Stored data entries:
★ ★ ★ ★
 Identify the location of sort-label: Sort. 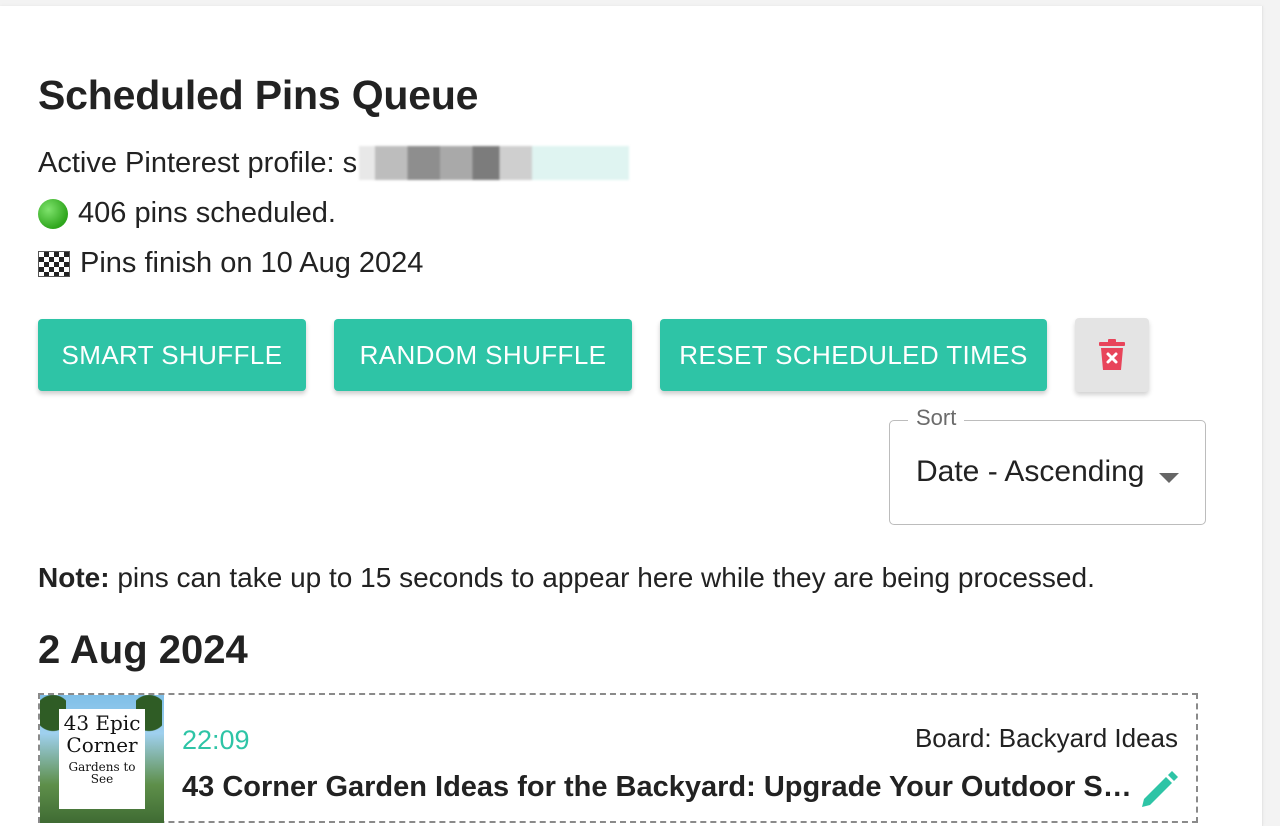
(936, 418).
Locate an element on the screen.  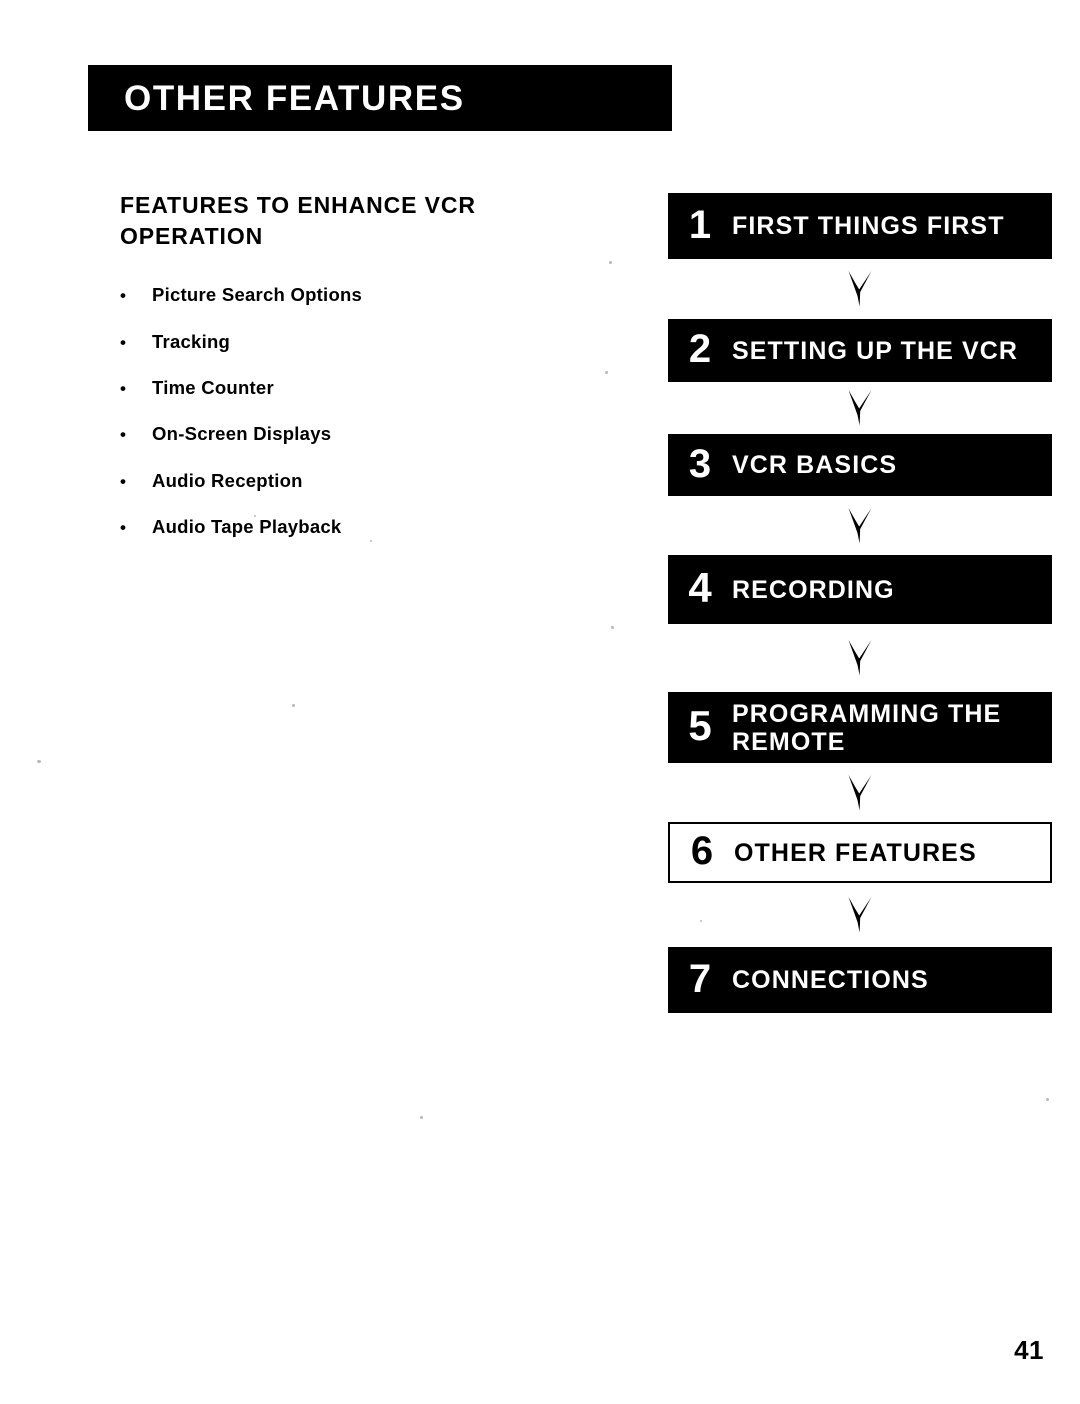
flow-step-programming-the-remote: 5 PROGRAMMING THE REMOTE is located at coordinates (860, 728).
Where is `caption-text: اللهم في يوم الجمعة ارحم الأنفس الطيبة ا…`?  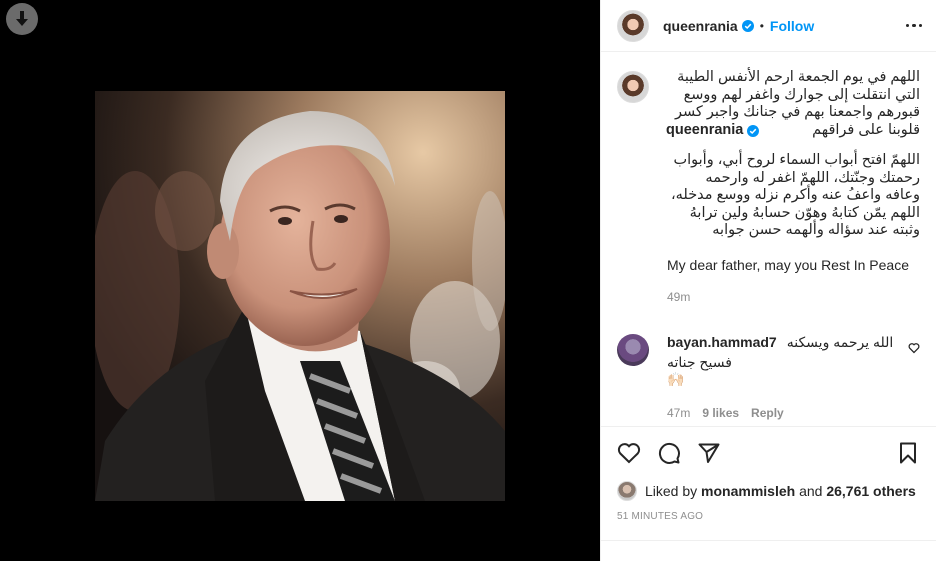
caption-text: اللهم في يوم الجمعة ارحم الأنفس الطيبة ا… is located at coordinates (793, 172).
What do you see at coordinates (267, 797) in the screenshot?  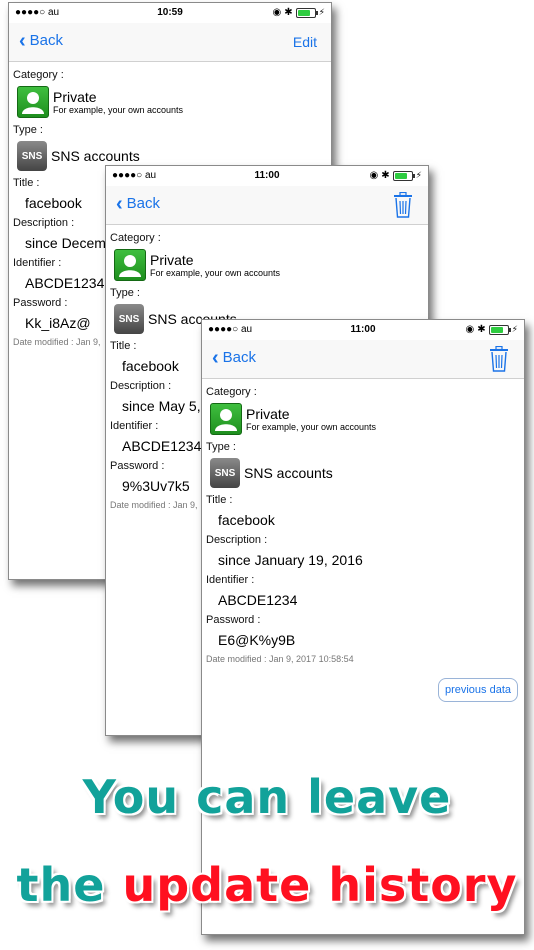 I see `tagline-line-1: You can leave` at bounding box center [267, 797].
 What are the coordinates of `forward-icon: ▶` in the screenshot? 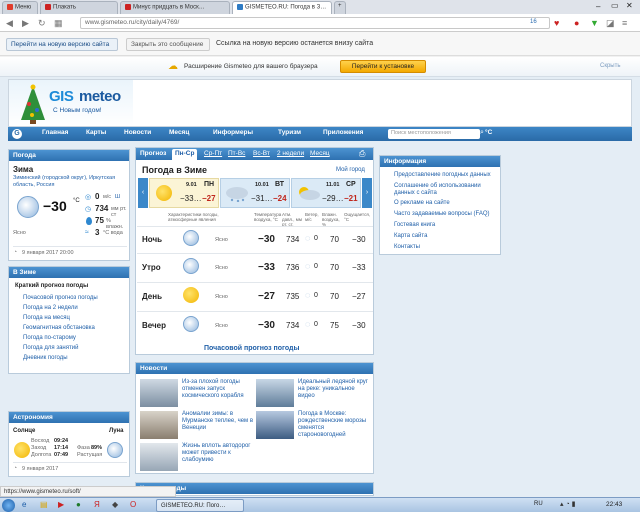 It's located at (26, 23).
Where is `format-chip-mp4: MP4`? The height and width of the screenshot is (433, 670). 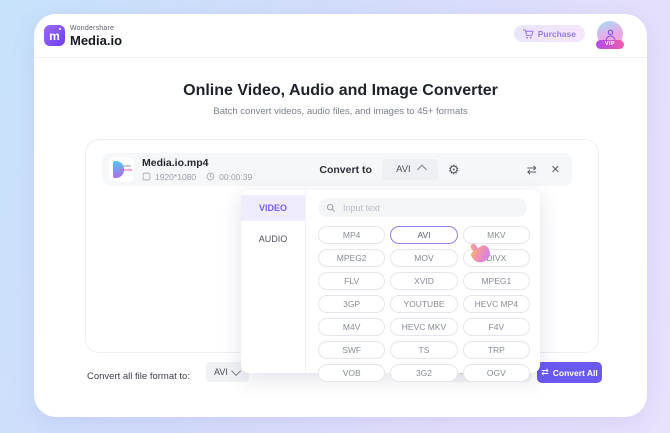
format-chip-mp4: MP4 is located at coordinates (352, 235).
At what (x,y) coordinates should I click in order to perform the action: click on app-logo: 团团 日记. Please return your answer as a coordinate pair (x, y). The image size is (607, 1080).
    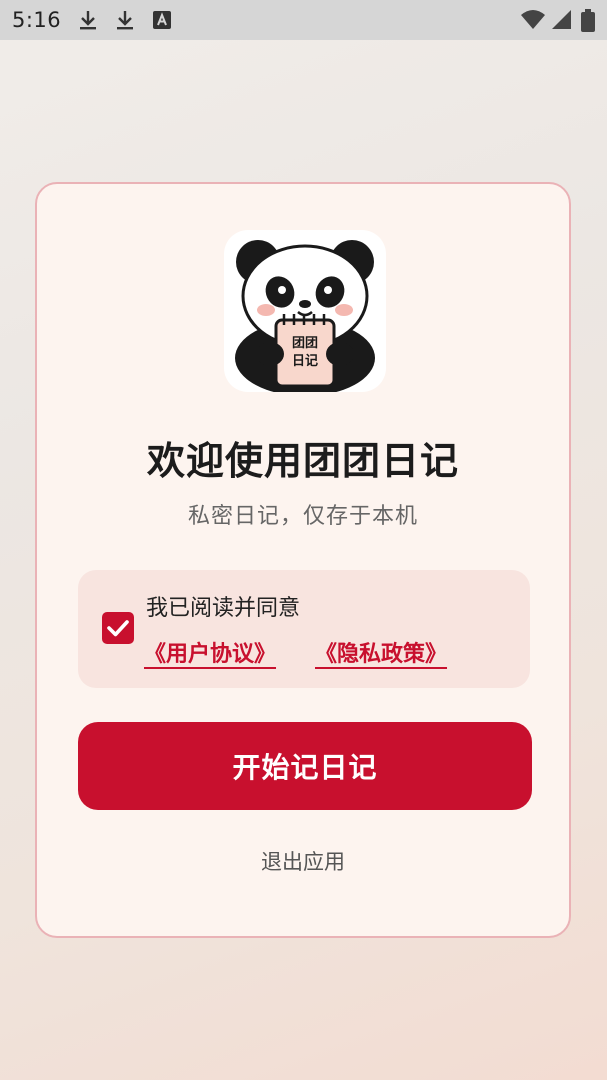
★ ★ ★ ★
> **WHAT YOU WILL DO**
Write out the stretch of the material above from the line containing "is (433, 670)." through the end of the material, reproducing each line unchanged. Leave the pictures out of your answer.

> **SOLUTION FOR THIS EXERCISE**
Where is `format-chip-mp4: MP4`? The height and width of the screenshot is (433, 670). 
format-chip-mp4: MP4 is located at coordinates (352, 235).
At what (x,y) coordinates should I click in order to perform the action: click on app-logo: 团团 日记. Please return your answer as a coordinate pair (x, y). The image size is (607, 1080).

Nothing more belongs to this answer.